This morning, I am better.
I’ve spent the last several days being humbled by stomach virus. You know the kind. No need to elaborate.
But this morning I woke up, took Nessie and went to Starbucks. After having been in bed for so long, I finally woke up at 5:00 AM and couldn’t go back to sleep. Suzie wouldn’t – shouldn’t – wake up for several hours but Nessie wakes up with whomever is earliest. So, off we went.
When I came home I started writing with the pent-up energy of someone housebound for too long. I felt behind. I picked a big subject. It’s been on my mind for a long while. I labored. I tried.
I failed.
It was too soon. What I wrote was too long. I didn’t capture the idea before my energy waned and I curled back up on the bed, frustrated with myself.

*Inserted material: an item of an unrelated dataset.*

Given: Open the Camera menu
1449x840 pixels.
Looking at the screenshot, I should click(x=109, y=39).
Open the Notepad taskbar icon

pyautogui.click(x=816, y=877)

I shouldn’t have been. I have much to be happy about today. I’m getting better. Why ruin better by wishing I could climb mountains and leap buildings?
I should simply enjoy the better.
So, this is my plan and my blog – to celebrate being out of bed and getting better, to see the good, to let go of my frustrations and limitations. Given where I was a few short hours ago, I’ve got a lot for which to be thankful.
Every day I have the choice to be grateful for what I have or bitter for what I think I should have. The question of what I deserve usually doesn’t come up.
It’s easy to take things for granted that happen everyday without any effort on my part. My last few days have brought that into perspective.